Pascal se subió a la repisa y después ayudó a Beatrice. Como estaban en un primer piso, la altura a salvar no era excesiva, así que los dos saltaron sin perder más tiempo.

Al caer al suelo se encontraron cara a cara con un campesino de unos veinte años, que dio un respingo al darse cuenta del infeccioso lugar del que procedían. Apartándose varios metros, el aldeano volvió su rostro frenético buscando al resto de su gente, que seguía hostigando al agresivo carroñero, estrechando el círculo de antorchas.

—Te va a delatar —avisó Beatrice, invisible e inaudible para el joven agricultor.
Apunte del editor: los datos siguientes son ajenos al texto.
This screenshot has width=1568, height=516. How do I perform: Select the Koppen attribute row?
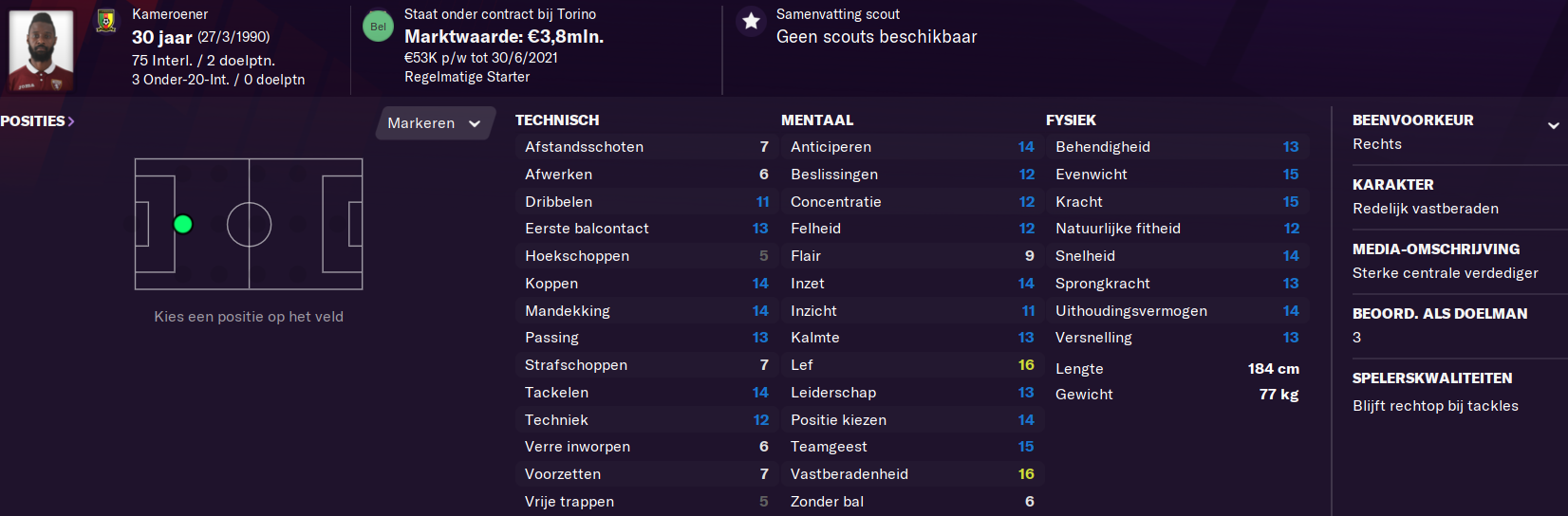tap(646, 284)
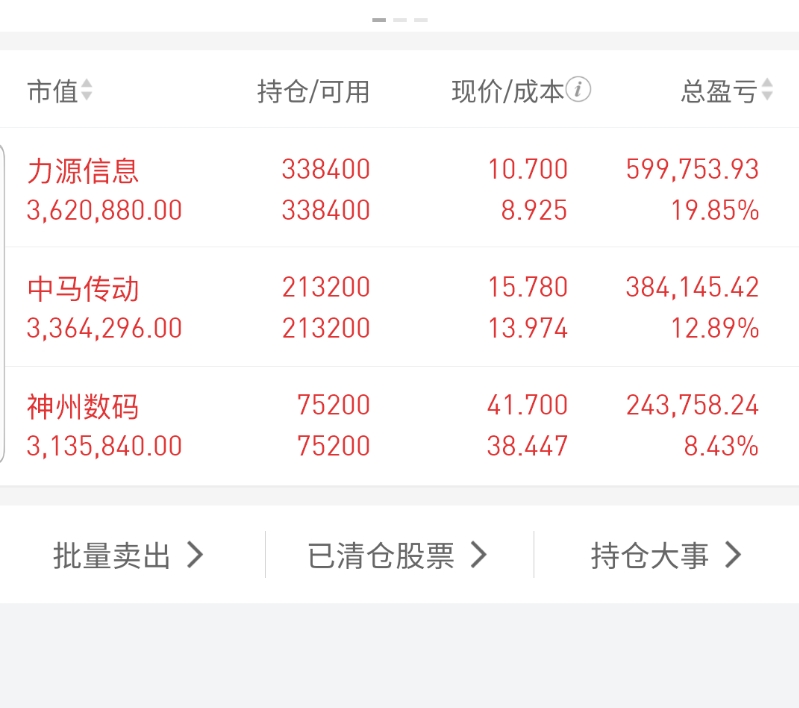Tap 神州数码 market value 3,135,840.00

tap(105, 446)
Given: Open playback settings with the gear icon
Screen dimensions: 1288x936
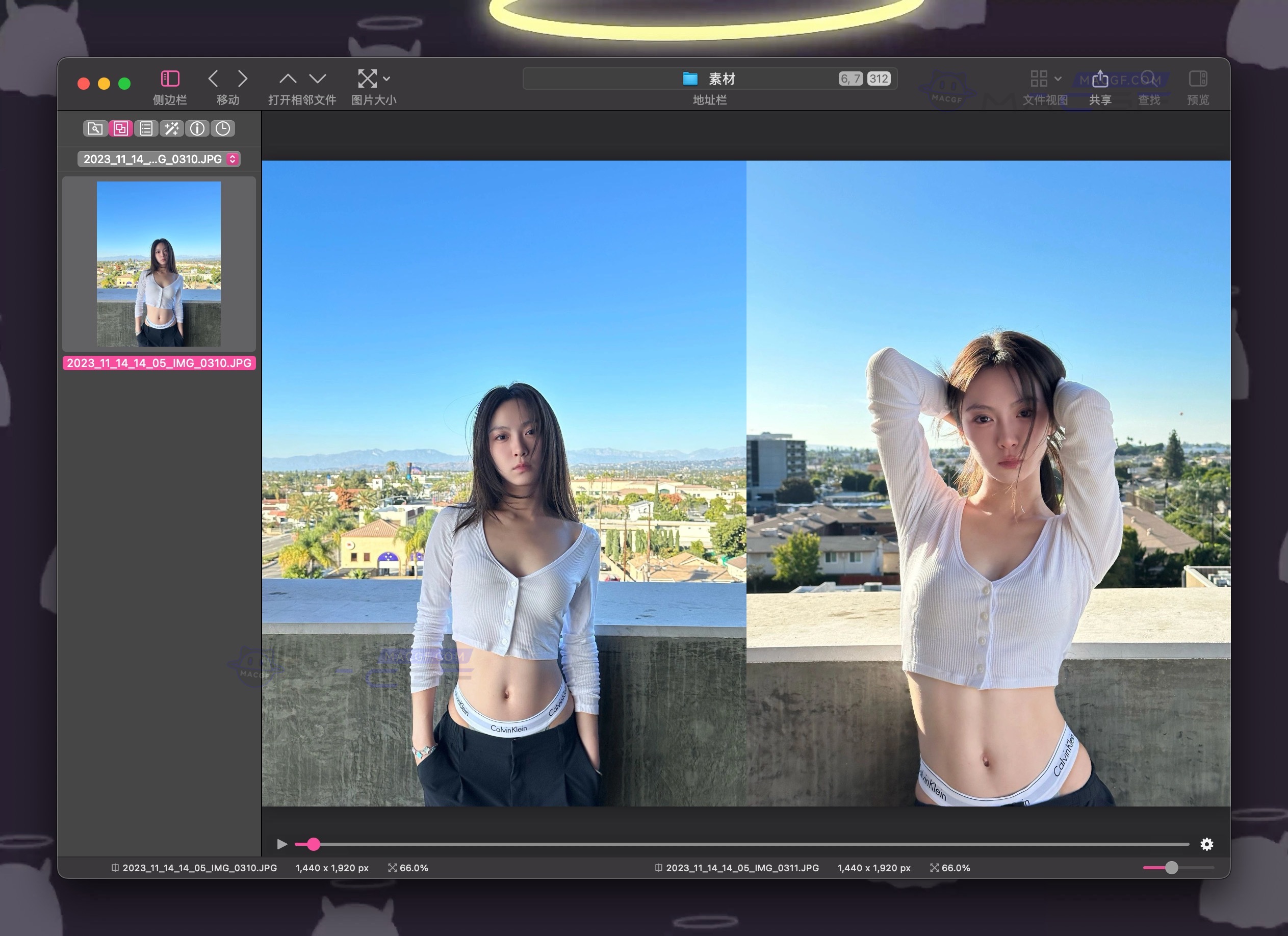Looking at the screenshot, I should pyautogui.click(x=1206, y=845).
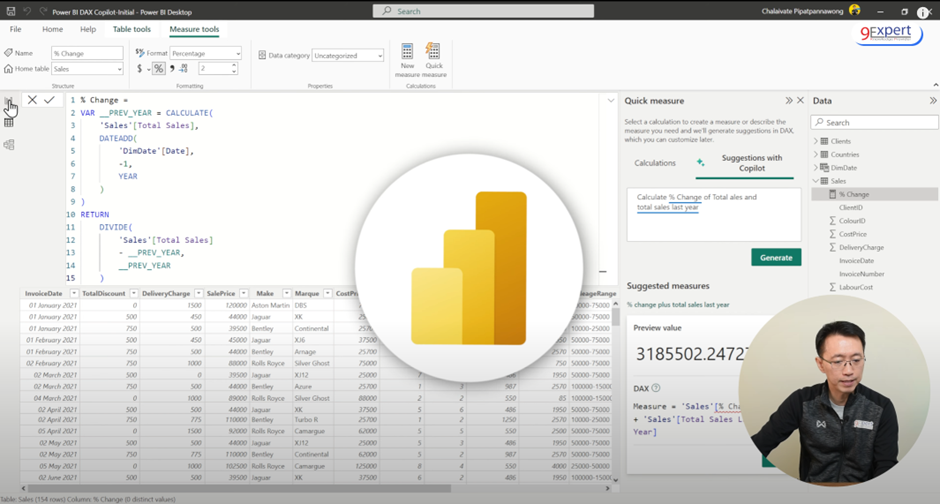Switch to the Calculations tab in Quick measure
Screen dimensions: 940x504
655,163
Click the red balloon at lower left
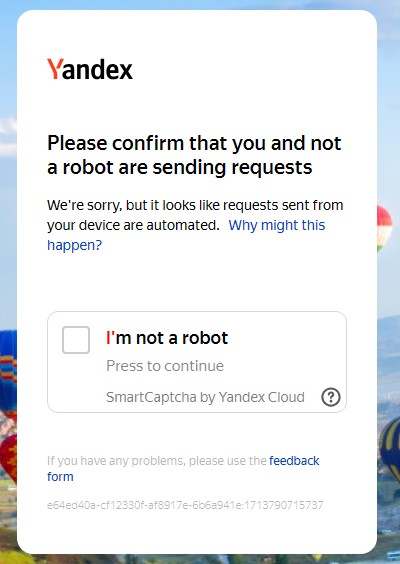 click(x=8, y=457)
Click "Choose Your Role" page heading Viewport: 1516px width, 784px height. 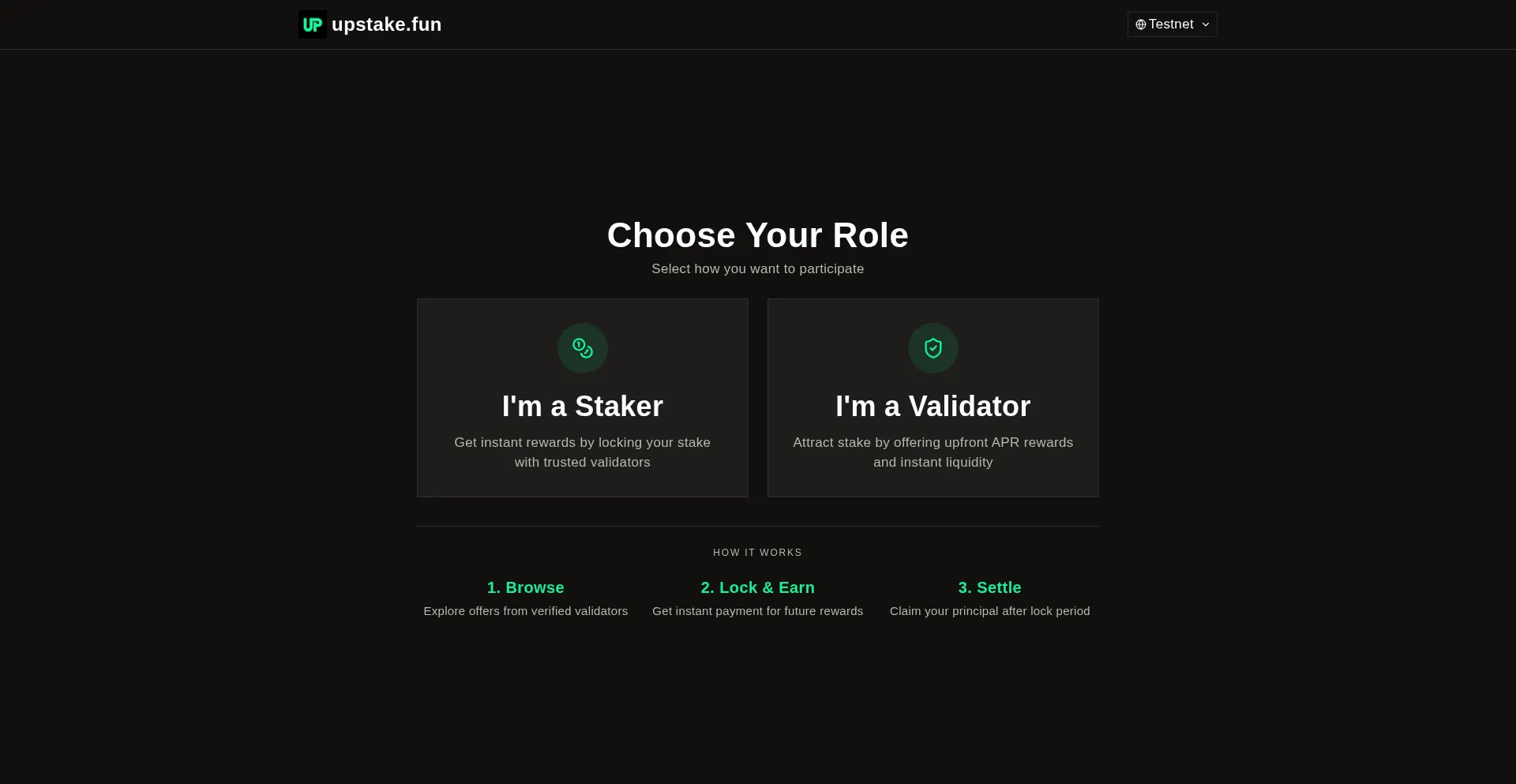coord(757,235)
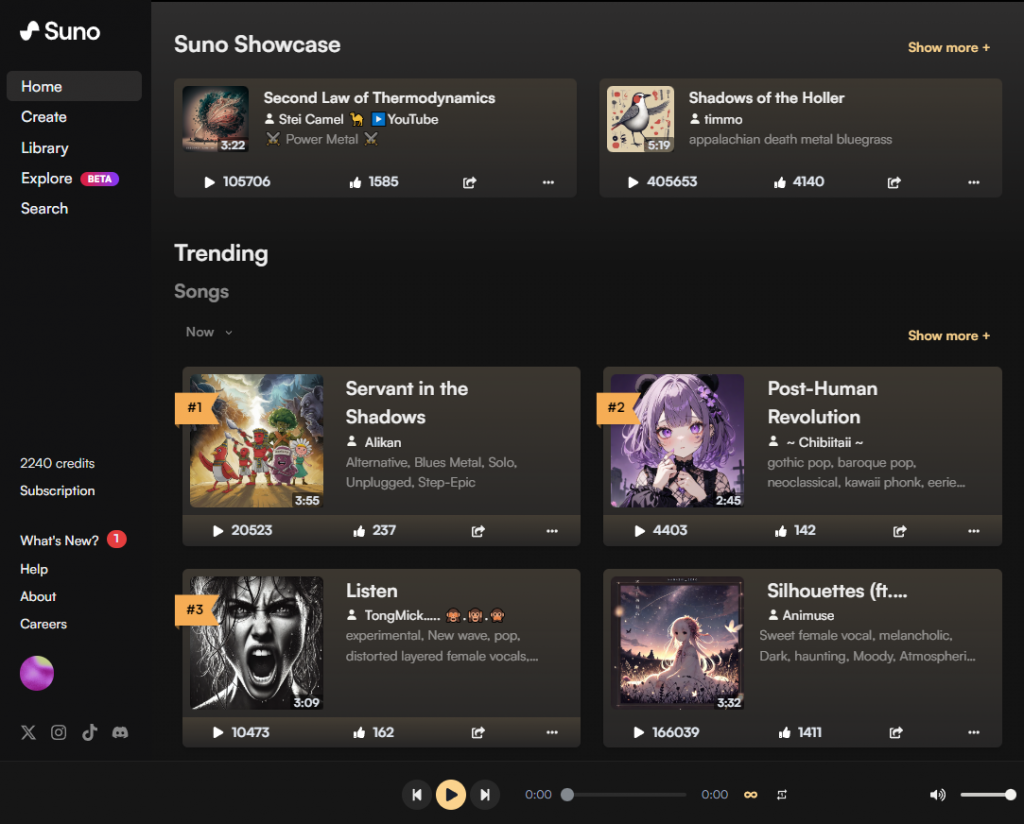Expand Show more for Suno Showcase
The width and height of the screenshot is (1024, 824).
(948, 47)
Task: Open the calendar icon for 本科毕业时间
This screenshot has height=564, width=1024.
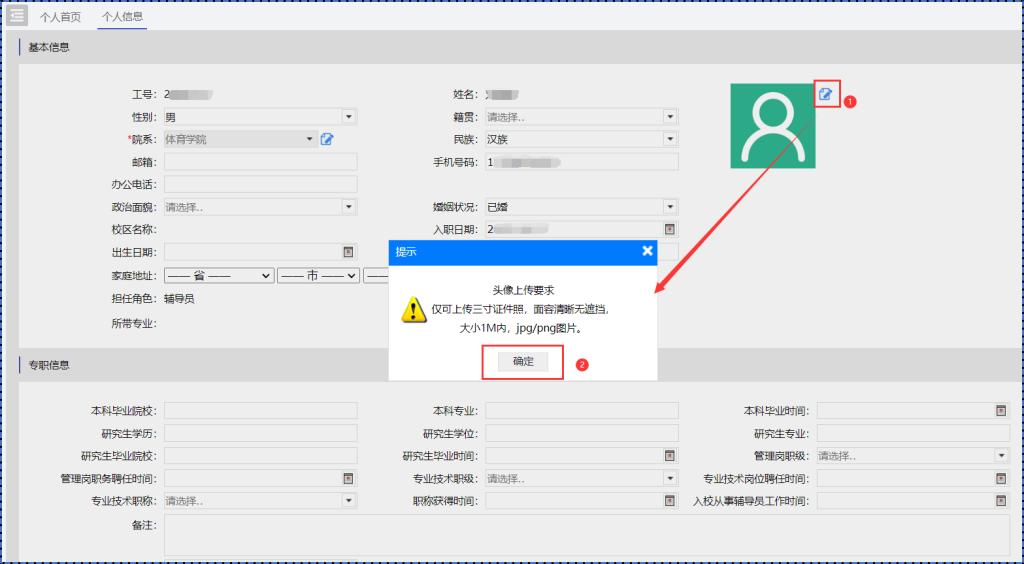Action: pos(1000,410)
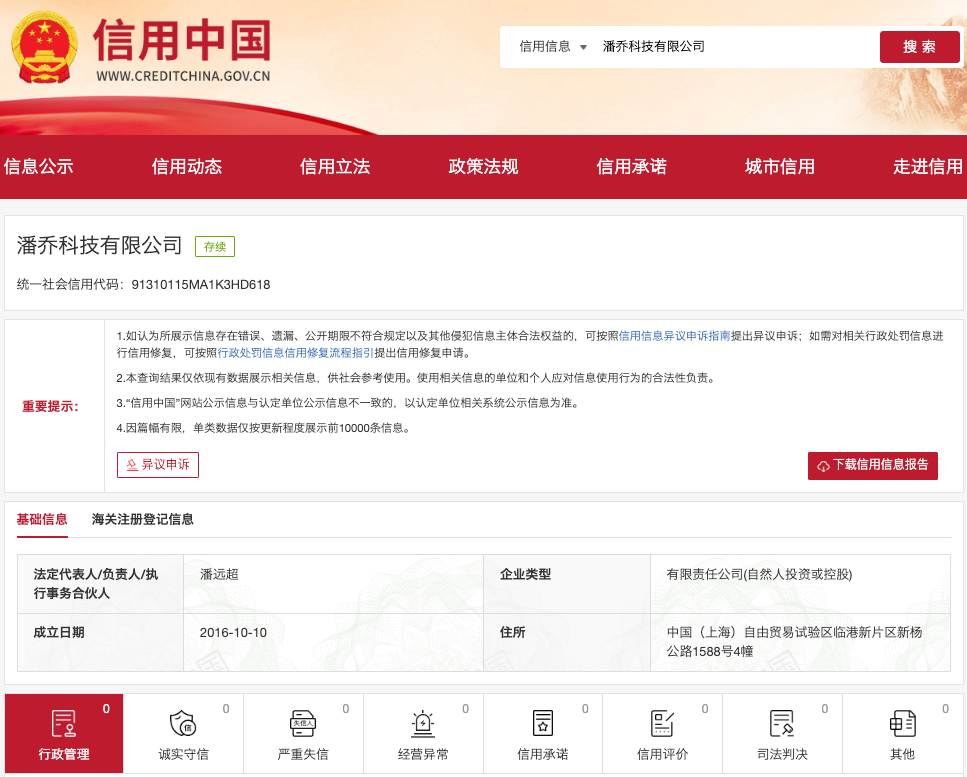Select the 信用承诺 document icon
967x777 pixels.
click(543, 723)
El Viajero supo que tenía que evitarlo antes de que fuera demasiado tarde.

—No lo hagas —le advirtió Pascal al chico, acercándose con calma para no asustarlo y que gritara—. No los llames. O les diré que tú estabas conmigo, que ya estás contagiado.

Pascal probó aquella estrategia en vez de amenazarlo con su arma, aun a sabiendas de que se jugaba mucho. No estaba dispuesto a emplear la daga con seres humanos, no pagaría ese precio. Y es que tenía la impresión de que el Mal podía conquistarlo de formas más sutiles, más imperceptibles que un tosco ataque de carroñeros. No, solo utilizaría la daga con criaturas de la Oscuridad. No caería en la trampa.

El campesino, que ya había abierto la boca en un claro gesto de llamada, se contuvo al escuchar la amenaza. No era ninguna tontería, desde luego. Miró a Pascal, deteniendo su atención en sus ropas y su extraño peinado, y luego a esos hombres que, convertidos en una turba enloquecida, habían prendido fuego al carroñero. El joven agricultor calculaba si ellos, en medio de aquella fiebre aterrada, se detendrían a valorar si las palabras de aquel desconocido eran ciertas o falsas antes de encerrarlos hasta la muerte en la casa apestada.

La respuesta a sus reflexiones no debió de ser muy prometedora, pues el aldeano, sin emitir una sola palabra ni apartar su mirada aprensiva de Pascal, se fue alejando hasta perderse entre varios edificios. Solo entonces, el Viajero emitió un sonoro suspiro, al tiempo que se alejaba de la casa siguiendo el brillo de su piedra transparente. Beatrice escoltaba sus pasos.

El tiempo continuaba transcurriendo en aquel mundo. Pascal y Beatrice corrían entre calles de tierra, animales e individuos de gesto hostil que seguían con la vista a aquel chico de peculiar indumentaria. Mientras avanzaban, se iban empapando de los detalles de aquel episodio histórico que tenía lugar más de seiscientos años antes de su nacimiento. Sorteaban auténticas piras donde ardían montones de cadáveres, que lanzaban a la atmósfera columnas de humo negro; hogueras que tardarían días en apagarse, pues no dejaban de llegar carros con decenas de cuerpos pustulentos, ya inertes, cuerpos de mujeres, de hombres, de niños; cuerpos de campesinos, de nobles, de mercaderes. La peste, en su macabra democracia, no respetaba a nadie, se colaba en las casas con su aliento nocivo atravesando puertas, muros, barreras. En muchos casos, los que conseguían escapar de la ciudad no sabían que llevaban consigo el mortífero fantasma de la enfermedad, convertidos así en inconscientes heraldos de la Muerte. Aquellos que en otras aldeas ofreciesen su hospitalidad a esos supervivientes fugitivos, estarían cavando su propia tumba.